Il a ajouté : « La critique des gouvernements étrangers est protégée par la Charte des droits et libertés Canadienne, cependant, le soutien à la violence politique, la glorification des organisations terroristes et l’affichage de symboles de haine ciblant directement la communauté juive ne sont pas des formes d’expression protégées et ne seront pas tolérées par notre gouvernement. »
La réponse de Kneecap #
Le trio a réagi par le biais d’un communiqué sur X, intitulé « Un message à Vince Gasparro », dans lequel ils ont annoncé leur intention d’engager des poursuites judiciaires.

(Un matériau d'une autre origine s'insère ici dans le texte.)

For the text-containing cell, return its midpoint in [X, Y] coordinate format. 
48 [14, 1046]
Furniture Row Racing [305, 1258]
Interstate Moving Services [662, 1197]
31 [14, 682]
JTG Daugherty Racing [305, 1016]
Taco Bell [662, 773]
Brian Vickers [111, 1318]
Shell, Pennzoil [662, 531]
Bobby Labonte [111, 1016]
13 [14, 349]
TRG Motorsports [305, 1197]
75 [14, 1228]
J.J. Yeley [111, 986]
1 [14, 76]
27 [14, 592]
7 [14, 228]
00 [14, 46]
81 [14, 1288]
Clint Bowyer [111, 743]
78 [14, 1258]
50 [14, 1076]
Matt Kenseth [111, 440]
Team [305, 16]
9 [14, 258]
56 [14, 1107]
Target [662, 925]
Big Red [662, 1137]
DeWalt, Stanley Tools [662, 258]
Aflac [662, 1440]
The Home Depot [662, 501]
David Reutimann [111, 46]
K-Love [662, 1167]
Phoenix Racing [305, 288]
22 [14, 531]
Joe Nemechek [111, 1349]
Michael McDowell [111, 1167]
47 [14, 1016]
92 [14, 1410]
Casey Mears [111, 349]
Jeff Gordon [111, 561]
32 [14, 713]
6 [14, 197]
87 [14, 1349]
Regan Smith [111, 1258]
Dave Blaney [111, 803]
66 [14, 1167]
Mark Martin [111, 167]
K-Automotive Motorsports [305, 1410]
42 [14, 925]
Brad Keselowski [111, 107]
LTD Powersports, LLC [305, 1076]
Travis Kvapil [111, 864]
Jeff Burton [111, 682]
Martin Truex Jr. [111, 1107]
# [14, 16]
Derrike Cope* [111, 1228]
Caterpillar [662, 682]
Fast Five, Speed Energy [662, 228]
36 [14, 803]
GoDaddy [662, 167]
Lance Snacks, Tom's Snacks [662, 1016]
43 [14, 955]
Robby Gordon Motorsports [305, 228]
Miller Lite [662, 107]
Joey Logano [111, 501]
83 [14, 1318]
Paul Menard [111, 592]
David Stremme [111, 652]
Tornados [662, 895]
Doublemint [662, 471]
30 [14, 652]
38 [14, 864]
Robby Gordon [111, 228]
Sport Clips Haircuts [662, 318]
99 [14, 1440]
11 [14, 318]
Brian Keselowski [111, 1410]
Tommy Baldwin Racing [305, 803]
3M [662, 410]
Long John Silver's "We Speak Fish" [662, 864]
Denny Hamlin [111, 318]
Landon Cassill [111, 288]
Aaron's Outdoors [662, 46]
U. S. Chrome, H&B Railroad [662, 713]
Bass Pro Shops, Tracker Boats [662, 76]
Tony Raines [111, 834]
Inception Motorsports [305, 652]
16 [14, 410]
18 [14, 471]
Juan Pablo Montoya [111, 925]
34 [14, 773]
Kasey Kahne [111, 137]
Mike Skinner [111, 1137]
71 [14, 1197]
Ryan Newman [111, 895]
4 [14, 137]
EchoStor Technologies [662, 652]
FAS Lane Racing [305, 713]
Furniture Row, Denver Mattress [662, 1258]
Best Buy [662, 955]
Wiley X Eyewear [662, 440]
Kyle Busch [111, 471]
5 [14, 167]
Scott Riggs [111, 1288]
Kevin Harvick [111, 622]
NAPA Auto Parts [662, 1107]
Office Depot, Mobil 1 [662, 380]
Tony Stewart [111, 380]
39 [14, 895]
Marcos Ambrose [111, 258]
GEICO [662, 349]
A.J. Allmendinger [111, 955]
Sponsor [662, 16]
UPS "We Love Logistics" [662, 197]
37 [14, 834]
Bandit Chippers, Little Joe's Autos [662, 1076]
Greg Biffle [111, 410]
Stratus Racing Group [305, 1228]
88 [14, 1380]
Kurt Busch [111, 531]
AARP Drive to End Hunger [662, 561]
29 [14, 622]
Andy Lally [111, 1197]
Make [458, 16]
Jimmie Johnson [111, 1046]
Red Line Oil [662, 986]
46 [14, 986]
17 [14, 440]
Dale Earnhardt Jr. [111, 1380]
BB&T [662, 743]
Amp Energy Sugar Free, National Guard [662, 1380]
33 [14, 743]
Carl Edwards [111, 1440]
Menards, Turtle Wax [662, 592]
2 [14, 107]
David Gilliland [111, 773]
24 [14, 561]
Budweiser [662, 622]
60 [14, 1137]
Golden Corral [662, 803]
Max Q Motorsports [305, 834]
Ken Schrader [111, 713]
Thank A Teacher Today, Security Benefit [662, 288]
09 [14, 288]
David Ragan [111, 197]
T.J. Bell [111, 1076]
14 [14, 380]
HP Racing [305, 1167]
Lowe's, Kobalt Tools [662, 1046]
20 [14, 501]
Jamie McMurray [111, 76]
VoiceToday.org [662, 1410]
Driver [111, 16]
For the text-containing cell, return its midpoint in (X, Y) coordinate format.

Ils ont déclaré : « Vos commentaires à notre sujet sont totalement faux et profondément malveillants. Nous ne les accepterons pas. »
« Aucun membre de Kneecap n’a été condamné pour un crime dans aucun pays, jamais. Tandis que vous tentez outrageusement de nous accuser d’antisémitisme, le journal ‘The Times’ a qualifié notre concert à Londres d’ « emphatiquement anti-sectaire ». »
Dans leur déclaration, ils ont proclamé : « Nous avons demandé à nos avocats d’initier des actions légales contre vous. Nous serons inflexibles dans notre défense contre ces accusations sans fondement visant à faire taire notre opposition à un génocide perpétré par Israël. »
Ils ont également adressé un message à leurs fans canadiens, précisant qu’ils avaient fourni des informations demandées par les autorités canadiennes d’immigration/eTA (autorisation de voyage électronique) et qu’ils considèrent que ces accusations malveillantes sont infondées.
« Nous avons joué au Canada de nombreuses fois sans aucun problème, avec un message de solidarité et d’amour. Nous sommes désolés de ne pas pouvoir être avec vous le mois prochain, mais nous ne nous tairons pas et nous continuerons à nous opposer au génocide. »
Cela fait suite à leur performance à Wembley, où ils ont évoqué la visite d’État de Donald Trump au Royaume-Uni, affichant un message provocateur sur le mur avant le spectacle.
O hAnnaidh doit revenir devant le tribunal de Westminster le 26 septembre, après que son équipe juridique ait soutenu que la charge devrait être rejetée en raison d’une erreur technique dans la manière dont elle a été portée contre lui.